→ DESCRIPTION OF THE TASK: Find "[button] (847, 46)" in the data below; transcribe the line it appears on and each line after it, exactly, to the end, and nothing else.

→ PROVIDED MATERIAL:
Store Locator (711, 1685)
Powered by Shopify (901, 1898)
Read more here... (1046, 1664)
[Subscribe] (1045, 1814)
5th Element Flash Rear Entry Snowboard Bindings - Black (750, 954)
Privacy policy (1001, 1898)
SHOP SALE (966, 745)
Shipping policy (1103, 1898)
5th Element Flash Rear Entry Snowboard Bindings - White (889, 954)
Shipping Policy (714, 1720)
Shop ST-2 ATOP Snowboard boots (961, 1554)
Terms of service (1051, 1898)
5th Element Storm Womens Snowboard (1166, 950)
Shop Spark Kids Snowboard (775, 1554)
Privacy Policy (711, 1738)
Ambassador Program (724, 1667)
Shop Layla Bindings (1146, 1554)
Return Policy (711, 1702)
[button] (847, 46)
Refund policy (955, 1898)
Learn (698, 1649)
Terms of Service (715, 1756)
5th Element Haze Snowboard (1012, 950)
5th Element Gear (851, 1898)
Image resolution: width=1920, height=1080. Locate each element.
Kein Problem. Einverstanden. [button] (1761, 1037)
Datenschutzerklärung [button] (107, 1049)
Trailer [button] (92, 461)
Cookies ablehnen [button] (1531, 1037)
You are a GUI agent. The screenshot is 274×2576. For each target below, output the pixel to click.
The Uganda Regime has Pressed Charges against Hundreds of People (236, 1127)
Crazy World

→ EXPECTED OUTPUT:
[button] (847, 46)
Refund policy (955, 1898)
Learn (698, 1649)
Terms of Service (715, 1756)
5th Element Haze Snowboard (1012, 950)
5th Element Gear (851, 1898)
Image resolution: width=1920, height=1080. Locate each element.
Kein Problem. Einverstanden. [button] (1761, 1037)
Datenschutzerklärung [button] (107, 1049)
Trailer [button] (92, 461)
Cookies ablehnen [button] (1531, 1037)
You are a GUI agent. The screenshot is 274×2576. For each target below, output the pixel to click.
The Uganda Regime has Pressed Charges against Hundreds of People (236, 1127)
Crazy World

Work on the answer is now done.